Private authentication and identity management with the GNU Name System

DASEIN solves problems of secure addressing and identification of devices or individuals, with the help of the free and privacy-friendly GNU Name System.

Factsheet

  • Lead school(s) School of Engineering and Computer Science
  • Institute Research Institute for the Security in the Information Society RISIS
  • Duration (planned) 01.01.2018 - 31.08.2018
  • Project management Christian Grothoff
  • Head of project Christian Grothoff
  • Project staff Annett Laube
    Pascal Manini
    Emmanuel Benoist
  • Partner Pretty Easy Privacy AG
    Martin Schanzenbach
    GNUnet
    Frauenhofer AISEC
  • Keywords PIK, DNS, FIDO, X.509, GNS, GDPR, e-health, IoT

Initial situation

How do we communicate securely with each other and with our devices? Communication needs addresses, and secure encryption needs cryptographic keys. But keeping both of these secure and privacy-friendly is not so easy.

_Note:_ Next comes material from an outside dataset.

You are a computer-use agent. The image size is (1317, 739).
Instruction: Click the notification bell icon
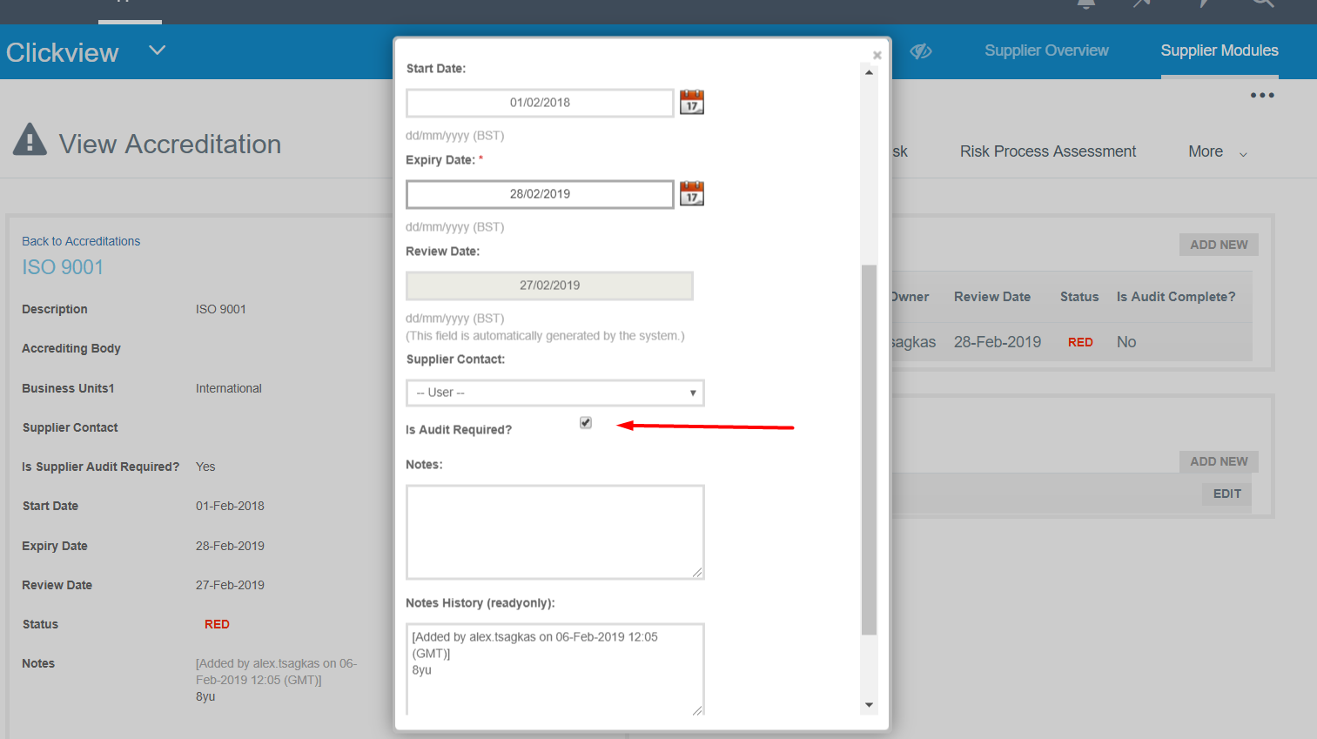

Today’s landscape for identifying network services and subscribers is fragmented and not conducive to data protection. The ageing Domain Name System (DNS) is expensive, subject to total surveillance, overburdened by complexity, and not suitable for addressing humans. X.509 can hardly be used by individuals, and network services are often issued false certificates by inadequately secured certification authorities. Even OpenPGP is still only deployed by a minority due to usability problems. The use of Google, Twitter or Facebook accounts as a stopgap only worsens the surveillance issue and so is not permitted for sensitive areas of application.

Goals

Our goal is to establish a usable, secure, privacy-friendly and provider-independent infrastructure for name resolution. Name resolution is the process by which addresses and key material can be inferred from names. This infrastructure then lets us solve a number of problems, from exchanging health data between patients, doctors, researchers, industry and insurance companies to identifying IoT devices. Classic applications such as DNS and X.509 can also be replaced by our more secure and privacy-friendly technology. Backwards compatibility to DNS allows users to add new methods without retraining.

Procedure

The GNU Name System stores domain data in a Distributed Hash Table (DHT) in an encrypted and signed form. Each user and each device controls a private zone with domain data (see illustration). For read-access to the unencrypted data, the reader needs the public zone key and a label (e.g. a password). Since the data is encrypted, the DHT-r itself does not learn the stored content. The DHT is not even able to correlate entries with specific zones. Data can thus be exchanged asynchronously, even where the very existence of the entries must remain private, as is often desirable, for example in cases of illness.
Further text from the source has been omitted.